### DOCUMENT TEXT ###

Railway station in Ichikawamisato, Yamanashi Prefecture, Japan

Kai-Ueno Station (甲斐上野駅, Kai-Ueno-eki) is a train station on the Minobu Line of Central Japan Railway Company (JR Central) located in the town of Ichikawamisato, Nishiyatsushiro District, Yamanashi Prefecture, Japan.

==Lines==
Kai-Ueno Station is served by the Minobu Line and is located 72.8 kilometers from the southern terminus of the line at Fuji Station.

==Layout==
Kai-Ueno Station has one island platform connected to the station building by a level crossing. The station is unattended.

###

_WRITTEN PROBLEM 1_
From the text on Kai-Ueno Station, copy out everything from "Kai-Ueno Station (甲斐上野駅, Kai-Ueno-eki)" down to "Yamanashi Prefecture, Japan.".
_WRITTEN PROBLEM 2_
Continue the text about Kai-Ueno Station from where it stops.

### ITEMS ###

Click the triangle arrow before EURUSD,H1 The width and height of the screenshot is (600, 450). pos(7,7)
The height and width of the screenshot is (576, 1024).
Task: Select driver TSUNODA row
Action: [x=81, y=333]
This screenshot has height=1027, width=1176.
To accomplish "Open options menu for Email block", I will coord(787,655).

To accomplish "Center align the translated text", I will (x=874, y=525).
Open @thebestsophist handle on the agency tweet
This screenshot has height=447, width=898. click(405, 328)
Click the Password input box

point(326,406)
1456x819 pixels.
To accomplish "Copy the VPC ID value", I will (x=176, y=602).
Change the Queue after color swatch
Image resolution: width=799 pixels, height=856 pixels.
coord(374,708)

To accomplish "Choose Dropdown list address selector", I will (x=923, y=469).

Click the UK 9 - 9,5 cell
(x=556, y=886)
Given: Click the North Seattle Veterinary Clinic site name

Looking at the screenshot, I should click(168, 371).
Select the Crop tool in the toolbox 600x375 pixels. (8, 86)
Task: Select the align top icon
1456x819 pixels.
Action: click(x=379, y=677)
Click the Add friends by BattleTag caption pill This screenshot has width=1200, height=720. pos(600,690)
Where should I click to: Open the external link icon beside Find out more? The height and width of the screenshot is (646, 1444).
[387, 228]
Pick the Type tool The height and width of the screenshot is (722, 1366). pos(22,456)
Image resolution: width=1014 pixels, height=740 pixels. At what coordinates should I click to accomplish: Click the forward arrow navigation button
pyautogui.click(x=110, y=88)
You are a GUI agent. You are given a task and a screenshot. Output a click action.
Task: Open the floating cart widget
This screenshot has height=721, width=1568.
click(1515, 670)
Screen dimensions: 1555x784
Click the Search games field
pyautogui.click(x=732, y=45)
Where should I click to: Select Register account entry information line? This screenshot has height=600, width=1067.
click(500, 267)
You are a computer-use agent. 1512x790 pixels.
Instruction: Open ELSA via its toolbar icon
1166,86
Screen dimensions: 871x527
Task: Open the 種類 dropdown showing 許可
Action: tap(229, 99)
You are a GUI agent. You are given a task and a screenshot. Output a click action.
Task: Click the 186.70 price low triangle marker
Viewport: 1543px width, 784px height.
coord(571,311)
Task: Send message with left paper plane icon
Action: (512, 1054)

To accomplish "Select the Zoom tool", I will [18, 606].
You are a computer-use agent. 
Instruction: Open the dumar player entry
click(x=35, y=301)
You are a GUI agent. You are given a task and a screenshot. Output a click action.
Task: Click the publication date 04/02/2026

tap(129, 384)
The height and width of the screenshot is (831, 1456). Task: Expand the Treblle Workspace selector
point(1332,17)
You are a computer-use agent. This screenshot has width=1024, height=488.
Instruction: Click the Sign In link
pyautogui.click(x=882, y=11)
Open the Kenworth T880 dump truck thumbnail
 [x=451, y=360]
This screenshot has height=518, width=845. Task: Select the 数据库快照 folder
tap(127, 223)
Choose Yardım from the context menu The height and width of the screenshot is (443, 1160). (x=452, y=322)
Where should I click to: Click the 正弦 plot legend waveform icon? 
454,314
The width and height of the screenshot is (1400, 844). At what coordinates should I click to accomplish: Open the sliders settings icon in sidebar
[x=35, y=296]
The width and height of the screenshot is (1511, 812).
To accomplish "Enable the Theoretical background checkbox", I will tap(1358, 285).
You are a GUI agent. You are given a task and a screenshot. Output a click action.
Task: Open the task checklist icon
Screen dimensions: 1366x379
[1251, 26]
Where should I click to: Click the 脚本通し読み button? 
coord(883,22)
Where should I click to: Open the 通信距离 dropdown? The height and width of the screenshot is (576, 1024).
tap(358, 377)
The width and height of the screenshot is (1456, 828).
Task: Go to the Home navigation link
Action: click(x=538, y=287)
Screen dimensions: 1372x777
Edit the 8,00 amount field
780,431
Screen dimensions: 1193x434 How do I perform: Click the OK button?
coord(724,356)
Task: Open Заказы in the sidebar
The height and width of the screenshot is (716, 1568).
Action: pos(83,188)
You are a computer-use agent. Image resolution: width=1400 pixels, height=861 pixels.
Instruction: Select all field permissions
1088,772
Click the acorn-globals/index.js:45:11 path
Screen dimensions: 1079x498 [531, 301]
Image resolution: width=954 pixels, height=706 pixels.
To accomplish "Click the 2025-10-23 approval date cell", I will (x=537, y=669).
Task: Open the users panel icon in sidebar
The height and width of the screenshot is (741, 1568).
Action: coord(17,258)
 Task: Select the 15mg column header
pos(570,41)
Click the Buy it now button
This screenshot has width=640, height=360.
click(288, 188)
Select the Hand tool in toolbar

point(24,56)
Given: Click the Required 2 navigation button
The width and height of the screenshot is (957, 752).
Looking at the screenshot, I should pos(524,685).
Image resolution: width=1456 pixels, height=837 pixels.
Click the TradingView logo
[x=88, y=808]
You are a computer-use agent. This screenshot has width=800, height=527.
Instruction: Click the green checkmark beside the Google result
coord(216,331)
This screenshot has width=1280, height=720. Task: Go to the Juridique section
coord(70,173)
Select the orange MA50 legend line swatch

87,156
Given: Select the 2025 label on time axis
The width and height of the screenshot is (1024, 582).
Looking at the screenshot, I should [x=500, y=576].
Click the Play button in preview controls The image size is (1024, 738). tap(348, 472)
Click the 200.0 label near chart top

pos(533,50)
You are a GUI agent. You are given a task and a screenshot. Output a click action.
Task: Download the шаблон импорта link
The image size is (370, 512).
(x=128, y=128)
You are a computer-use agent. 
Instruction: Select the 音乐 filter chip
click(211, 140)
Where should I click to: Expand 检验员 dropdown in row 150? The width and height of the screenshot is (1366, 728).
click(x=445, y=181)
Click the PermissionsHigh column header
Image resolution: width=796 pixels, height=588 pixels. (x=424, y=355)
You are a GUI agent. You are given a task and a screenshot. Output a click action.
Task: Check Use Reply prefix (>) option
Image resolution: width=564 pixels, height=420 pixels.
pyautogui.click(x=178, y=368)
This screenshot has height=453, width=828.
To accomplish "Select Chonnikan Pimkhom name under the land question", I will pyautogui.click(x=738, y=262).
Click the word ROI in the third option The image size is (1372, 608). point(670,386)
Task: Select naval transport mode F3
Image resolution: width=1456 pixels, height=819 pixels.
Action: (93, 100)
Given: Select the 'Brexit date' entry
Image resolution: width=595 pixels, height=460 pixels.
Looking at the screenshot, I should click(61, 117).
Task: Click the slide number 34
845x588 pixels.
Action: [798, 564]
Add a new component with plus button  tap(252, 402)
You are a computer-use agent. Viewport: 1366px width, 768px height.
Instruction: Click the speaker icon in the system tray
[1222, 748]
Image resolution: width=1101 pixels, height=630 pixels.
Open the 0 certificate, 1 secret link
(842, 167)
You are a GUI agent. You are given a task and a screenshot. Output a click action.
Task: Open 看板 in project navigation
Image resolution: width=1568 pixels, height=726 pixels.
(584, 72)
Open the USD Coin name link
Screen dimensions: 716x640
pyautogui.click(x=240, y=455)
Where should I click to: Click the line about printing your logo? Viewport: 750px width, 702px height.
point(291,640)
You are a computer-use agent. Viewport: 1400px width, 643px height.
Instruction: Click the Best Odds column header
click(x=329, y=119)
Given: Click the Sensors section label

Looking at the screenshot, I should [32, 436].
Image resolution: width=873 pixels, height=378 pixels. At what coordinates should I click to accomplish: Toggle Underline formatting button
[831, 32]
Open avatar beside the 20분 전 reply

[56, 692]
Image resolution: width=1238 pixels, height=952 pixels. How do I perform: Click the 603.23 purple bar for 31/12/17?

###

_TASK RESPONSE 1_
Kai-Ueno Station (甲斐上野駅, Kai-Ueno-eki) is a train station on the Minobu Line of Central Japan Railway Company (JR Central) located in the town of Ichikawamisato, Nishiyatsushiro District, Yamanashi Prefecture, Japan.

_TASK RESPONSE 2_
===Platforms===

| 1 | ■ Minobu Line | For Kōfu |
| 2 | ■ Minobu Line | For Fuji, Minobu |

==Adjacent stations==

| « |  | Service | » |  |
Minobu Line
Limited Express Fujikawa: Does not stop at this station
| Ashigawa |  | Local |  | Higashi-Hanawa |

==History==
Kai-Ueno Station was opened on March 30, 1928 as a station on the Fuji-Minobu Line. The line came under control of the Japanese Government Railways on May 1, 1941. The JGR became the JNR (Japan National Railway) after World War II. The station has been unattended since June 1983. Along with the division and privatization of JNR on April 1, 1987, the station came under the control and operation of the Central Japan Railway Company. A new station building was completed in February 2003.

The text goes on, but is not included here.